**TASK GOAL**
Carry on the essay about partisanship and the information war in America, starting after its final sentence.

In this first section of a longer essay, we examine life in the age of social warfare and forever war and attend the absurdist theater for an evening performance of "The Great Deranged Drama of American Democracy," before finally plunging headlong into Plato's cold dark cave to plumb for timeless truths and mysteries achingly relevant to our modern times.



Photo of a Muslim Uighur brother and sister hugging in Turpan, Xinjiang, China.
Family

To My Family, Friends and Fellow Americans:

Happy New Year. I hope each of you are well during these turbulent times. To anybody who reads this, I hope you are happy, healthy and whole in this new year and decade.

In my first Dispatch in 2020, I would like to talk about Iran and about partisanship in America. I do not often post on Facebook, and I rarely write or speak about politics in public. Though war, the devastating effects of war, and the violent sides of American history and American psyche are subjects I’ve long strived to explore in my fiction, I am only now beginning to take them up in nonfiction and examine them in letters to friends and plumb them in literary essays, like this one.

Because the new war that may be beginning in the Middle East affects me and affects us all, and because like many Americans I’ve been struggling to understand what is happening in our country and across the world today and reflecting on current events deeply, wrestling with them in my mind and heart, I’d like to take this moment to meditate together and to add my voice to the conversation.

A Brief Note Before We Begin

For ease of reading, this letter will be divided into several parts, and each part will be posted separately as an individual dispatch. If you prefer to read the essay in its serialized form, you may do so by following the links below. In the serialized dispatches, there are also additional pictures and photograph galleries. If, however, you prefer to read the entire essay together, as one long letter, in a single post, you may do so here or under the “Essays” tab above.

Part I: The Info War Blues
Part II: Breaking Through the Blues
Part III: A Bipartisan American Rebuke
Part IV: The Forever War on Iran

Part V: In A Murderous Time

Thank you for reading, for listening and visiting the Land West of Long Mountain. Let’s begin.

Part I

The Info War Blues

WAR IS PEACE.
FREEDOM IS SLAVERY.
IGNORANCE IS STRENGTH.

1984, by George Orwell.

From what I can see at the start of 2020, it seems we are in the midst of a fierce information war in America. Each day, this info war intensifies in its fervor, grows in its ferocity and balloons in its fury, even as rockets now begin to fly and bombs to fall for real—in the physical world—and the silent long-winged shadows of drones darken our winter days and bring the gravity of war home to all.

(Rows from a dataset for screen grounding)
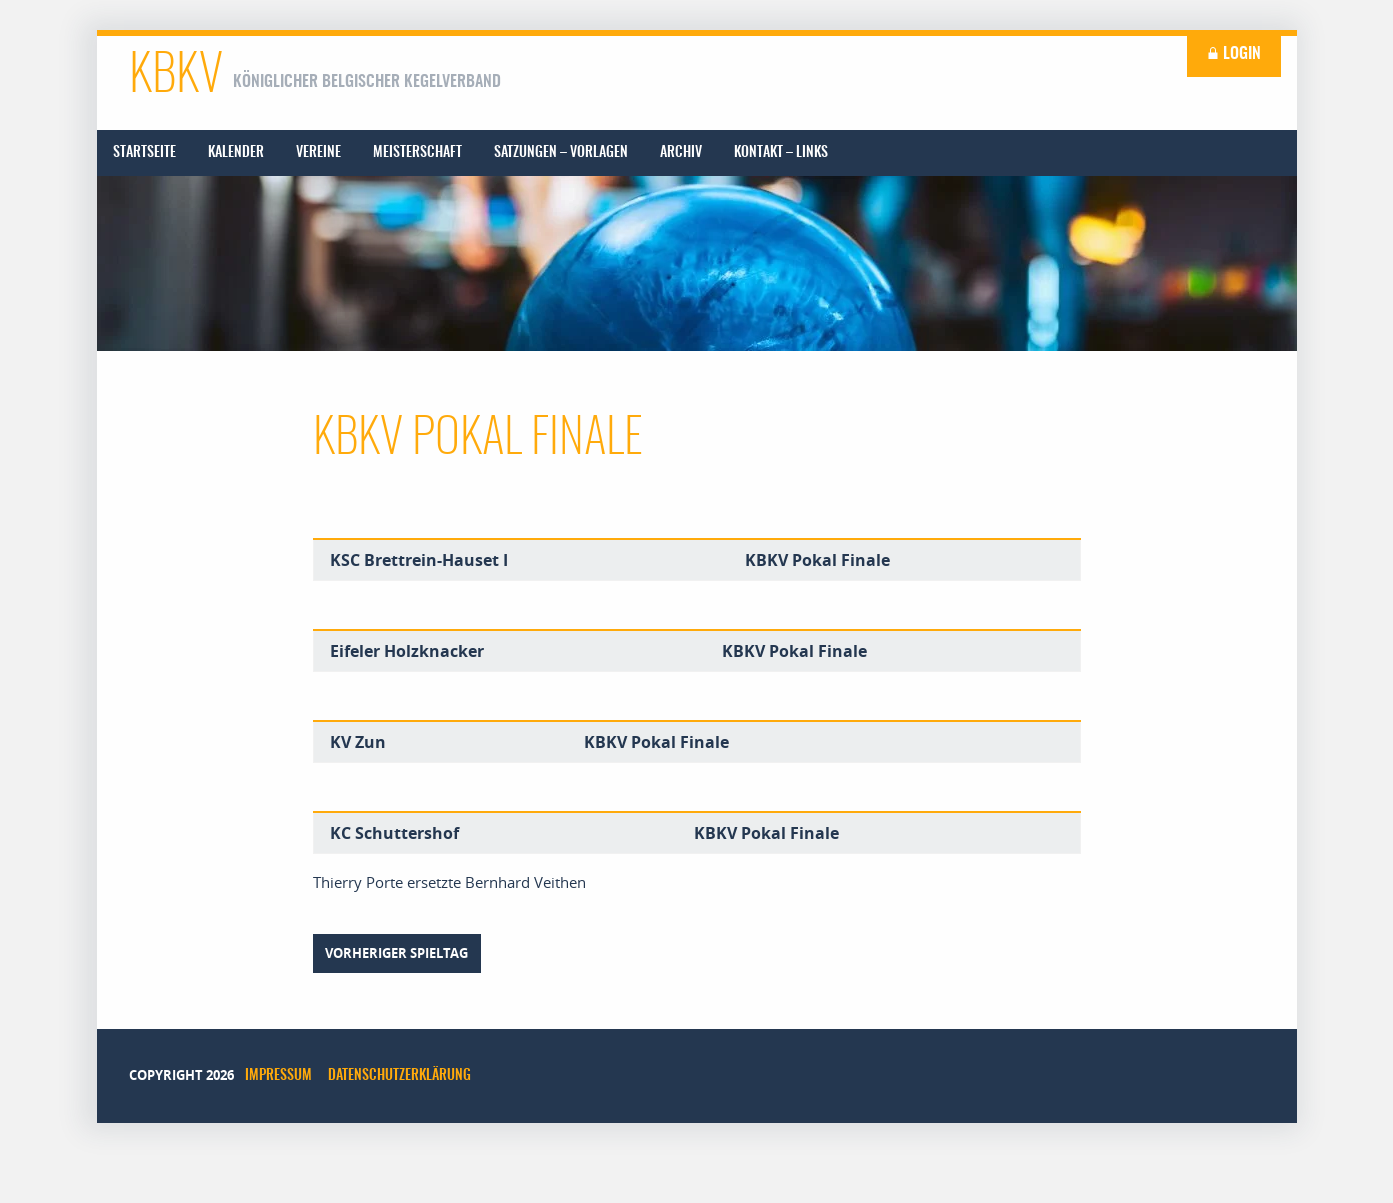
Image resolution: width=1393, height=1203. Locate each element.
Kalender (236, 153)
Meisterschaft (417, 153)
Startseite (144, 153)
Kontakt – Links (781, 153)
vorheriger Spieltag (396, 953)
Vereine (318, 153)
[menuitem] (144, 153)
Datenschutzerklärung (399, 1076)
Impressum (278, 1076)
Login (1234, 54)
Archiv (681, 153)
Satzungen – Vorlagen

**FINAL ANSWER**
Violence is imminent, we’re told—violence is always imminent in America—fear rules our dim muted mornings, anger reigns over our hungry days, bluster fumes up swift as a snow squall and fills our cold gray afternoons, whitening out the world and blotting out the sunlight, dimming the gunmetal light of the brief day as it blows and brays, and all sides are morally bound they say to save face, seek retribution and pursue vengeance like a sinking star to the utmost ends of the earth, even if revenge leaves all the world wasted and all its life maimed, blind, impoverished, homeless, orphaned or dead. At the dawn of a new decade, many feel as if the long, dark night is finally closing in and the world as we know it is ending.

We talk of tit-for-tats and proportionality in our just, lawful and measured response. We speak of terrorists, necessary evils and the lesser of two evils. We talk of truth, liberty, dignity and justice for all, and we swear solemn oaths in the name of the people, before man and in the presence of God. Finally, they promise that when the beautiful clouds of battle cease broiling and the exquisite ashes of war smolder no more and the necessary noise of democracy-building, humanitarian-militarism and freedom-in-the-making finally abates and falls silent that the Free World will be a safer, better, brighter, more liberal and democratic place for us all.

Sound and Fury
& the Irate Rhetoric of Strawmen

We are the hollow men
We are the stuffed men
Leaning together
Headpiece filled with straw. Alas!
Our dried voices, when
We whisper together
Are quiet and meaningless
As wind in dry grass
or rats’ feet over broken glass
In our dry cellar


Shape without form, shade without colour, 
Paralysed force
, gesture without motion;

Those who have crossed
With direct eyes
, to death’s other kingdom
Remember us – if at all – not as lost
Violent souls
, but only
As the hollow men
The stuffed men
.

The Hollow Men,” by TS Eliot.

The beauty of bombs bursting, the splendor of rockets in white-hot flight, the bedazzling brilliance of battle and the great glory of war ring out from America, singing like the shot heard round the world and bringing peace to all the earth and building rainbows over every nation under the sun.

But these lofty words, so long overused by pundits and politicians who have never set foot within ten-thousand-miles of a war or worn a pair of boots in their pampered and privileged lives, who have never dressed a wound on a battlefield or marched into the brickkiln of combat to pull a buddy out of the furnace, ring hollow as chaff whipped up in the bitter winter wind of dusk and resonate with all the resounding heart of a strawman.

In our 24/7 news cycle, in this furious fight and strident theater of the absurd, in this crazed and chaotic media landscape in which we forever find ourselves living, it’s hard to find a still and quiet place to stand, and it’s tough to find clear and common ground.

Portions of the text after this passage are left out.